Rome’s serene skies and majestic buildings often serve to heal the wounds of its history. Layers of monuments and ruins hide centuries of struggles and triumphs. Through its many reconstructions, the Eternal City seems to proclaim “Tomorrow is another day”.

The Villa Ludovisi Aurora is a good example. Nestled behind the grand hotels of Via Veneto on the Pincian hill, this little oasis shows few traces of the dramatic events and notable people who have trod its lands.

Villa Aurora. (Courtesy of HSH Princess Rita Boncompagni Ludovisi)
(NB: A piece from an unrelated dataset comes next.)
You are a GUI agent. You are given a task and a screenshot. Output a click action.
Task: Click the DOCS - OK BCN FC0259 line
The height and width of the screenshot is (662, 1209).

Yet in 2021 the villa was catapulted into the global spotlight when it was announced that the building, grounds and its unique mural by famous Baroque artist Caravaggio would be put up for public auction. Inheritance wars, art thefts and family dramas were all revealed as attention was drawn to the villa with its asking price of 471 million euros (about $521 million) and a list of… supposed potential buyers from Bill Gates to the Sultan of Brunei.

The ground was troubled from the start. Julius Caesar laid out a fabulous garden on the site, but after his brutal assassination in 44 BC it fell into the hands of the historian Sallust. A gem among aristocratic pleasure palaces, it was burnt down when Alaric invaded Rome in 410. The area lay fallow for over a thousand years until under the new Caesars of Rome, the papal court, new structures sprang up from his ashes.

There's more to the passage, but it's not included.